La Presidencia hipócrita

Arquímedes Guerrero

Salido del sueño melancólico en el que las contradicciones del presente me habían sumido. Me detuve la otra noche a observar en la televisión al Presidente de Venezuela Hugo Chávez Frías lanzando desde el montículo del Shea Stadium un certero strike a la goma. En ese momento pensé: ¡Qué riñones! ¿Cómo va a bajar la majestad de la presidencia a ese nivel cómico? Luego al pasar un rato y oírlo narrar junto a Dámaso Blanco el partido me dije: ¿No seré yo el equivocado? ¿En qué consiste la majestad del poder? ¿Es acaso la obligación de cumplir con un ritual adocenado? Y entonces me vino a la mente la imagen de Clinton tocando saxofón, de Juan Pablo II esquiando en Terminillo, de Menem jugando fútbol con la camisa albiceleste o emulando a Fangio, o a Bucaram cantando rock.

Mientras así seguía, evocaba imágenes más lejanas en las que Brejnev coleccionaba automóviles de carrera, o Juan Domingo Perón en su segundo mandato escondía caramelos en sus bolsillos para que las chicas metieran la mano y el Rey Don Juan Carlos de España en motocicleta a altas horas de la madrugada regresando al Palacio después de humanas diversiones nocturnas.

Pensé entonces que en Venezuela hemos tenido hasta ahora una presidencia hipócrita, en la que el Jefe de Estado no podía ni tomar vacaciones, ni enfermarse. Tenía que comportarse de cierta manera para evitar ser tildado de cursi o de irrespetar la majestad de la Presidencia. Antes de Chávez, Luis Herrera inició el proceso de desacralización de la función presidencial, con mucho de ordinariez, como cuando recibía a sus ministros los fines de semanas en la Casona con medias y pantuflas, pero eso le quitaba la rigidez mortuoria de Presidencias al estilo de Caldera., también recordé a Lusinchi con su lema "soy como tu" que, representaba a la perfección la imagen típica de un gran porcentaje del homo venezueliensis, bebedor y con su segundo frente.

A Chávez hay que reconocerle que es el presidente que más se parece a la gran mayoría de los venezolanos, aunque ciertamente no a mí, ni tampoco a muchos de mis amigos.

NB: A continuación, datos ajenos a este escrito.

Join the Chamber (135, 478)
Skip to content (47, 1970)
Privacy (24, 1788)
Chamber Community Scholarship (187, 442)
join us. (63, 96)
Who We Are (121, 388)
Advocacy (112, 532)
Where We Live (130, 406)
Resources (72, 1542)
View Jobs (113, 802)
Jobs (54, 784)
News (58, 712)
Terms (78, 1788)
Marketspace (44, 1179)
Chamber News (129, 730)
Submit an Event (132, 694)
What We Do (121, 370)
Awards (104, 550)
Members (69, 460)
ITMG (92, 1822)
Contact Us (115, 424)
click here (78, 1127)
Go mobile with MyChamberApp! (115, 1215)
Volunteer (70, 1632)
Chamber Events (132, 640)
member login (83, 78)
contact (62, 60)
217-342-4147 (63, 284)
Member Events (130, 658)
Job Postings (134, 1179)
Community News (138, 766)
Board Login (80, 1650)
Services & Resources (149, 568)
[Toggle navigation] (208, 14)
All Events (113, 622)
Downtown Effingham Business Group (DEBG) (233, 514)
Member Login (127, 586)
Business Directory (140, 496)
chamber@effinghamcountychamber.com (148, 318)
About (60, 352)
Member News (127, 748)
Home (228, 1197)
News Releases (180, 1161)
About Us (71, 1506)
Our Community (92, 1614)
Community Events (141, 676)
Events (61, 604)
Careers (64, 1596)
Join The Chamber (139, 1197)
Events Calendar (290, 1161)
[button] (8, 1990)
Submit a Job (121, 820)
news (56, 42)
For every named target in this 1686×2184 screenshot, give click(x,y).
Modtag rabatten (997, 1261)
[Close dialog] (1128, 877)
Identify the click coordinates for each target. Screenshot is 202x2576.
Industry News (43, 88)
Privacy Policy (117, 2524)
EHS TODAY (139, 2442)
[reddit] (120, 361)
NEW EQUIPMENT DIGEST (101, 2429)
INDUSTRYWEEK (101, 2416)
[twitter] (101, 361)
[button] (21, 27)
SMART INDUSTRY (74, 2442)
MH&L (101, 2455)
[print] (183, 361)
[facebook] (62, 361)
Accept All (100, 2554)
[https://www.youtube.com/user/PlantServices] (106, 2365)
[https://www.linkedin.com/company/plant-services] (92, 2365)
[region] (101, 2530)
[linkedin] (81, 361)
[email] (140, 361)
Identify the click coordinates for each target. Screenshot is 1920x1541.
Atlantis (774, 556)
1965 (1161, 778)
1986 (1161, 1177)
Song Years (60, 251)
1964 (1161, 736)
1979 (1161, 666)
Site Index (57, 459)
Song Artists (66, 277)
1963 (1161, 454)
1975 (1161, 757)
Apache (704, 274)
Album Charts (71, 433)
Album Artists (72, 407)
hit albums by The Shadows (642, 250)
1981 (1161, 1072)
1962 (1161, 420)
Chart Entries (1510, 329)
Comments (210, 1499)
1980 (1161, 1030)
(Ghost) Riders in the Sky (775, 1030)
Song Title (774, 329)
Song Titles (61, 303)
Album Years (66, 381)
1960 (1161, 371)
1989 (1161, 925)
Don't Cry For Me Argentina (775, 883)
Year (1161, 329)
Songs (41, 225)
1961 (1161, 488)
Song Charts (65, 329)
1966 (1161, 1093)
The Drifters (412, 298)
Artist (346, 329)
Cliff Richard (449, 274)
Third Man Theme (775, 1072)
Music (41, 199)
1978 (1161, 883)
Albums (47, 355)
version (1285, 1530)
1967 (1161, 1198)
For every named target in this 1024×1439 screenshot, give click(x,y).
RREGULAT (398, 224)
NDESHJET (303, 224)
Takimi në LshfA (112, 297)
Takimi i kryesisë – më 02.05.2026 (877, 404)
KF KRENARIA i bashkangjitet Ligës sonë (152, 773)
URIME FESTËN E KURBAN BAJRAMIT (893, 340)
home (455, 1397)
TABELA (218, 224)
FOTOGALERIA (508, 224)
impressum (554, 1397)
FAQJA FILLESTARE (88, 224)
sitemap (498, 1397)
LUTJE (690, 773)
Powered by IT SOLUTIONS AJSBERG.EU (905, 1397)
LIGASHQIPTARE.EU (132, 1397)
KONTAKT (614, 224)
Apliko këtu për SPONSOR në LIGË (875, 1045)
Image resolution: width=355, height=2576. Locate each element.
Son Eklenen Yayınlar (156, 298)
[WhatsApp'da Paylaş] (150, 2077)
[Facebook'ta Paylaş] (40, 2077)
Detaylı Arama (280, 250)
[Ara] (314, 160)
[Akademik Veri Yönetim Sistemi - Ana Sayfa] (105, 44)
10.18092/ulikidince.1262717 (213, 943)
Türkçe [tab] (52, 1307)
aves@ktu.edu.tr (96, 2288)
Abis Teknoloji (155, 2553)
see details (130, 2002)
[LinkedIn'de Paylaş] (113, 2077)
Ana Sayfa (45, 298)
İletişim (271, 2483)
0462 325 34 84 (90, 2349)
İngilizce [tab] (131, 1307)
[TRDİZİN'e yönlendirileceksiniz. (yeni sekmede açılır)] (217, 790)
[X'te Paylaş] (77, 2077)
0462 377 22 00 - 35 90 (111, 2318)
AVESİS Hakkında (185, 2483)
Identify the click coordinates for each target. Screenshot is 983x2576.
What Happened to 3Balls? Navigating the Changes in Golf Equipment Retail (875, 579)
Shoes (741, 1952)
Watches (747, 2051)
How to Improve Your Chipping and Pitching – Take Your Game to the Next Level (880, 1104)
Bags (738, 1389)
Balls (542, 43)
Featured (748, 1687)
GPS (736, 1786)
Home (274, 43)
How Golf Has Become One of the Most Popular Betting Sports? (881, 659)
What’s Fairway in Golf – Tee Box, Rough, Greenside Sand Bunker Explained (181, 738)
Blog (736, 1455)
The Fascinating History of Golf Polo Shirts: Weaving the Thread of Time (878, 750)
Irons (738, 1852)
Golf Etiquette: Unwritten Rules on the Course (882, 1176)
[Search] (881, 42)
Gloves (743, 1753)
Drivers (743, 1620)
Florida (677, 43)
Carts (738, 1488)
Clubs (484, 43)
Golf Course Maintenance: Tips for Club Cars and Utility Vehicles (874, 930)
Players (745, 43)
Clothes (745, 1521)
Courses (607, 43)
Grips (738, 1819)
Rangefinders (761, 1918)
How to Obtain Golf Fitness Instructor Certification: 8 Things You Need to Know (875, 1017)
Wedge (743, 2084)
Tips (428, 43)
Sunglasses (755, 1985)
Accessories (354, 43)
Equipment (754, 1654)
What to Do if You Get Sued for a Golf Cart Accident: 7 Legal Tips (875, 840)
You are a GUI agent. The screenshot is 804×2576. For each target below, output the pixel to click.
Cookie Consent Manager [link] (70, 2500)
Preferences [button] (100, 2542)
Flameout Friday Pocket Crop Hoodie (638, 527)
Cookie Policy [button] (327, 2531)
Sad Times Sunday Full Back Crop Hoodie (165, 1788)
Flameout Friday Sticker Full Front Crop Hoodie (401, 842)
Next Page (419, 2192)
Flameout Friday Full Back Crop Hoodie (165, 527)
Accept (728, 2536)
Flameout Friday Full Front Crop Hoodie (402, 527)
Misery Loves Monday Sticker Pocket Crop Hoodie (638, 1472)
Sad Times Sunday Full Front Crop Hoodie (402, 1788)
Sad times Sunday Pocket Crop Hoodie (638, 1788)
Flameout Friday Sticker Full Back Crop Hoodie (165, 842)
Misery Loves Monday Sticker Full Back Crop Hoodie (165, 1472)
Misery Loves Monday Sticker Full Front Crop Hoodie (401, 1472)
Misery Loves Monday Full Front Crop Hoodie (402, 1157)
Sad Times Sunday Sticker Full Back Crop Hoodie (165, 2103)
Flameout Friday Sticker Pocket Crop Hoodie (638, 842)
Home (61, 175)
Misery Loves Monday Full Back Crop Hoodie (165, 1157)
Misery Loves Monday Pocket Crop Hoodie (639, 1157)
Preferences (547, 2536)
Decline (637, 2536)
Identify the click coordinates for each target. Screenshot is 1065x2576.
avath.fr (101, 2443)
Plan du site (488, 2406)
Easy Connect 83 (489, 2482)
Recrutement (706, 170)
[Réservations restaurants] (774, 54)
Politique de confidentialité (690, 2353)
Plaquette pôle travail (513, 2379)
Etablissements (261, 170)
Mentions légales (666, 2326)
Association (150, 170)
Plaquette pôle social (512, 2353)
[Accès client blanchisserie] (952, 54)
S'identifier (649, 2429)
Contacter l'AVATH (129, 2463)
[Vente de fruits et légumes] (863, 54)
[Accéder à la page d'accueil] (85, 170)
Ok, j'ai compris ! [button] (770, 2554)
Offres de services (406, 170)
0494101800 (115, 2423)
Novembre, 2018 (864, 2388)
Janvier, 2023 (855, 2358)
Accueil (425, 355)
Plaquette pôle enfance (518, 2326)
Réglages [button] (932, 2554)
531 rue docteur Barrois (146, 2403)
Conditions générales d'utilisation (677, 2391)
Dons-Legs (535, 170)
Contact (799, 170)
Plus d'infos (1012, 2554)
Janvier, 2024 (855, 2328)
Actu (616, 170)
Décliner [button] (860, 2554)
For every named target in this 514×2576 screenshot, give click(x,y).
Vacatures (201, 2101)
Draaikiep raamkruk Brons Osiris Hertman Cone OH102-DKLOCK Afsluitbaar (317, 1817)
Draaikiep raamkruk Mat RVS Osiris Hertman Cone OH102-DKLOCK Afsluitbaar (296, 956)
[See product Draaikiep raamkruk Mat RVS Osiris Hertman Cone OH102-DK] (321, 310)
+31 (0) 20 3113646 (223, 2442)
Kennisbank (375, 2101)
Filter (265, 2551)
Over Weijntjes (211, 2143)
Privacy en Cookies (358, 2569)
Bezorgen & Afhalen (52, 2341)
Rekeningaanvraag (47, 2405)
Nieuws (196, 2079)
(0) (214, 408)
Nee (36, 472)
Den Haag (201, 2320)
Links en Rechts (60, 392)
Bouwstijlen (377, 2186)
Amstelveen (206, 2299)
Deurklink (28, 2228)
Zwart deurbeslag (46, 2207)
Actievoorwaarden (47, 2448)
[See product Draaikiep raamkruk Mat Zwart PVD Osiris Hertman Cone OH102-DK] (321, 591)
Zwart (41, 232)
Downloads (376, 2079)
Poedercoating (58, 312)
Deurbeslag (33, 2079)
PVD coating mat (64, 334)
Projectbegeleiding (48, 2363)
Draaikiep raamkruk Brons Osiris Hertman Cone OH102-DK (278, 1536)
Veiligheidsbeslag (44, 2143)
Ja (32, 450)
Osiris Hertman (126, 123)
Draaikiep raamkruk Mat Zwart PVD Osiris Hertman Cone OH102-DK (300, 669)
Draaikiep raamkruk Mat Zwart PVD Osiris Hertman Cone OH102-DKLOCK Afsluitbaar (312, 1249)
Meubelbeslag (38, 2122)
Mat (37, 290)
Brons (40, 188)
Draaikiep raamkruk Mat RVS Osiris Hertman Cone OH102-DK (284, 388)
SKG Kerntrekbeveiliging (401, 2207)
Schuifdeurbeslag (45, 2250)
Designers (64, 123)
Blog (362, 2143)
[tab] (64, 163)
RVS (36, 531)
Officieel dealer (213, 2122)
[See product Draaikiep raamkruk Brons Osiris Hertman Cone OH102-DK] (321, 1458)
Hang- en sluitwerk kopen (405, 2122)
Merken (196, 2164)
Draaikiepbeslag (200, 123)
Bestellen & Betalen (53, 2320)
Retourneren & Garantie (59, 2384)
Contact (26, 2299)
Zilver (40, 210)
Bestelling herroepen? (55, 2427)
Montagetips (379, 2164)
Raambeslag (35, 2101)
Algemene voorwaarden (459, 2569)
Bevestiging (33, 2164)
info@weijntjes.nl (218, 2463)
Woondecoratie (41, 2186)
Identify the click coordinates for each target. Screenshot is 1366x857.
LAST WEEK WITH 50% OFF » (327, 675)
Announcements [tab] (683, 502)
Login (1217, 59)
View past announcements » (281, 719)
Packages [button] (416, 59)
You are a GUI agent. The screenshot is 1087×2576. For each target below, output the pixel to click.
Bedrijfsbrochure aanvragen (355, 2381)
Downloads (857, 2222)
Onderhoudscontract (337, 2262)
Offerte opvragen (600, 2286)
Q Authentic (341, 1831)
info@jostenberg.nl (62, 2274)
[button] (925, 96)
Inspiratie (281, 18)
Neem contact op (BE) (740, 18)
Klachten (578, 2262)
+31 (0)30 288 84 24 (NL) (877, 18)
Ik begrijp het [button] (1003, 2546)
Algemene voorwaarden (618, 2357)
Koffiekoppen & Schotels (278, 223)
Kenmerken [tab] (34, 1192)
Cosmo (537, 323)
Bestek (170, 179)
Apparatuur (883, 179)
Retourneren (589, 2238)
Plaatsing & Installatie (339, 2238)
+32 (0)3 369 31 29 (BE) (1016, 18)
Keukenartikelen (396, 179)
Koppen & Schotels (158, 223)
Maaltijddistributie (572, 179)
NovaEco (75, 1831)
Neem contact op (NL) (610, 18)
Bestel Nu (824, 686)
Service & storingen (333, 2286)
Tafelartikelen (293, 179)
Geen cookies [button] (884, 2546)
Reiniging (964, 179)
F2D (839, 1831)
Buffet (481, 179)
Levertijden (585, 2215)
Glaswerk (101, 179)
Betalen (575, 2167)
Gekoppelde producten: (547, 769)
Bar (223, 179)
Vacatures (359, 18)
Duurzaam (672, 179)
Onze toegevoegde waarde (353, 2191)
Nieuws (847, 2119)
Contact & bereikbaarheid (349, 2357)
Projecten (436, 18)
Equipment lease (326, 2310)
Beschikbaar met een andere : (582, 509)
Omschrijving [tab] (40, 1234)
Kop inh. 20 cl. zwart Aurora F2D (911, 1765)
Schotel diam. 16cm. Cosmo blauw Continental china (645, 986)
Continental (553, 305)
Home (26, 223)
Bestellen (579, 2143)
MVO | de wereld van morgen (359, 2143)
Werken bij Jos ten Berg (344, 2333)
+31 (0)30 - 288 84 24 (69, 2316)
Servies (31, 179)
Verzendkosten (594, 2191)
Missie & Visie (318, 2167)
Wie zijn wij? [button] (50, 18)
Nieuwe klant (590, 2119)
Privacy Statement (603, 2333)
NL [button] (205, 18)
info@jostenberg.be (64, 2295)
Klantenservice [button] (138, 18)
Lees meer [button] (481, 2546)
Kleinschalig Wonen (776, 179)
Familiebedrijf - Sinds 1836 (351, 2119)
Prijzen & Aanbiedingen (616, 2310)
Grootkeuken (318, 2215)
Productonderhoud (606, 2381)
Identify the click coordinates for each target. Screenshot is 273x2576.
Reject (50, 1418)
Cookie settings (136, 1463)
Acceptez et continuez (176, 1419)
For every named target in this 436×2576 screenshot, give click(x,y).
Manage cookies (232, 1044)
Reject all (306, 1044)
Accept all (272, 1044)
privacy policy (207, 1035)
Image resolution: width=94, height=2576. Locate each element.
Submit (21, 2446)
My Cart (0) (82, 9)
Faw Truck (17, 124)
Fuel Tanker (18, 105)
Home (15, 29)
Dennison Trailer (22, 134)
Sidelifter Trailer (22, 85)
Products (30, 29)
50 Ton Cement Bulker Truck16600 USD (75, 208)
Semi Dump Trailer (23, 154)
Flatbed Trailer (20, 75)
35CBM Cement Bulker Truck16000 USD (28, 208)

Sin embargo, a veces me gustaría poder desprenderme de ese sentido del ridículo que se me inculcó desde muy chico. Chávez es en cierta medida un hombre que está disfrutando de su función y a través de ella está materializando los sueños de distintas etapas de su vida. Muchos venezolanos se sienten identificados con ese sueño personal del Presidente. Esperemos que no deje de soñar porque eso lo hace más humano, pero cuando decida despertar vea y observe que el país es algo mucho más complejo que sus sueños y que necesita entender que los demás pobladores de esta tierra de gracia también tenemos el derecho de ver realizados nuestros sueños de ver unido a un país en busca de su propio destino.